PROVIDED MATERIAL -
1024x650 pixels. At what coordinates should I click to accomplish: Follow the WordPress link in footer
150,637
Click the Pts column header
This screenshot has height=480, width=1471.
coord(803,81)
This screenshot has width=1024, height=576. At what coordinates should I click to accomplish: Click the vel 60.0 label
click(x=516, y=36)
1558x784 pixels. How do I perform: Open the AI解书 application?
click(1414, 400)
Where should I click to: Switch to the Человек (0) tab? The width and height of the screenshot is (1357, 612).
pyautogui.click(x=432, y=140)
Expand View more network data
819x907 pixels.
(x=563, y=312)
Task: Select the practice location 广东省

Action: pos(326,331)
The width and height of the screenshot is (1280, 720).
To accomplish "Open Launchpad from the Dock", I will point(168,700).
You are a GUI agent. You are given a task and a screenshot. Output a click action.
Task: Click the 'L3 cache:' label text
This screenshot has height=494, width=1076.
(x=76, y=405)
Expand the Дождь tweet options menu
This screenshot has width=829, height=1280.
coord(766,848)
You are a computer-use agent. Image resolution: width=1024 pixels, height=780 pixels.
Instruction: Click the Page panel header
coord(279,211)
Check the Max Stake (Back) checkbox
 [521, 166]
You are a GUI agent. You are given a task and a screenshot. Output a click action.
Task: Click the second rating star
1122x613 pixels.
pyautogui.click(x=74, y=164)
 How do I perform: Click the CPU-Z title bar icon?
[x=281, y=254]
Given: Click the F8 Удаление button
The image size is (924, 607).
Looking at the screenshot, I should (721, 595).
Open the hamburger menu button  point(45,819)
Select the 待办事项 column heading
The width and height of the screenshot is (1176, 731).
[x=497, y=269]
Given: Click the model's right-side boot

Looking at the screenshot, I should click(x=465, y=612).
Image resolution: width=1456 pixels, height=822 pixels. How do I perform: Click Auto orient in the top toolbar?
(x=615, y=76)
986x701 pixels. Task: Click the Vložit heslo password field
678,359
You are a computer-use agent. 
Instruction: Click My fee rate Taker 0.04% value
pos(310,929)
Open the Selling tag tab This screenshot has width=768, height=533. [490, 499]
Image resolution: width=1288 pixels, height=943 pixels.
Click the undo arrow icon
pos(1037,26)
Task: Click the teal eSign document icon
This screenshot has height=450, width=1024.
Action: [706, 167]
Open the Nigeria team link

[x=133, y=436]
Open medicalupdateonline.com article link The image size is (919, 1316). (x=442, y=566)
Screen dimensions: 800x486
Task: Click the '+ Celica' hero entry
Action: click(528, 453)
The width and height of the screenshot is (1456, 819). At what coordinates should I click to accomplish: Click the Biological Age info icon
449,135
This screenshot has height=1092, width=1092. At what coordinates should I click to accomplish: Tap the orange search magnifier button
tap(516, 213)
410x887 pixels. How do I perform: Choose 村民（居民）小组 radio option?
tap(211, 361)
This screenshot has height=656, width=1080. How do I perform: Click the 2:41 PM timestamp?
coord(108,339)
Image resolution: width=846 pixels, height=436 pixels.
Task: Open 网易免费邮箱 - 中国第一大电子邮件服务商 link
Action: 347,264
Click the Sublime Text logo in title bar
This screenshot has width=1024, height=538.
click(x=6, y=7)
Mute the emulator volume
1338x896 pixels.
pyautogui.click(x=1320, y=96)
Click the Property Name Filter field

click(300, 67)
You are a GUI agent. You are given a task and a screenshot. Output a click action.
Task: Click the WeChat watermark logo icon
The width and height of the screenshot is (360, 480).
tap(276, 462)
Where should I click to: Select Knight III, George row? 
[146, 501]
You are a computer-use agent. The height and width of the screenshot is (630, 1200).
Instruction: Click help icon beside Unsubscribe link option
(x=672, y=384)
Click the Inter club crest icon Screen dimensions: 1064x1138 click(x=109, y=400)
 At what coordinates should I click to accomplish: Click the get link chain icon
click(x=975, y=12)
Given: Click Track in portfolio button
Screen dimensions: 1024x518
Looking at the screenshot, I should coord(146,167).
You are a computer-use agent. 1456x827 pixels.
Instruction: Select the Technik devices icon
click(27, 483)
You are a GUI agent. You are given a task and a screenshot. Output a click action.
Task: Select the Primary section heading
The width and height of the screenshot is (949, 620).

BRIEF -
Extract exactly and only the lines above from the line containing "Instruction: Click help" through the line containing "Given: Click Track in portfolio button", both end lines included.

RESULT FOR THIS EXERCISE -
Instruction: Click help icon beside Unsubscribe link option
(x=672, y=384)
Click the Inter club crest icon Screen dimensions: 1064x1138 click(x=109, y=400)
 At what coordinates should I click to accomplish: Click the get link chain icon
click(x=975, y=12)
Given: Click Track in portfolio button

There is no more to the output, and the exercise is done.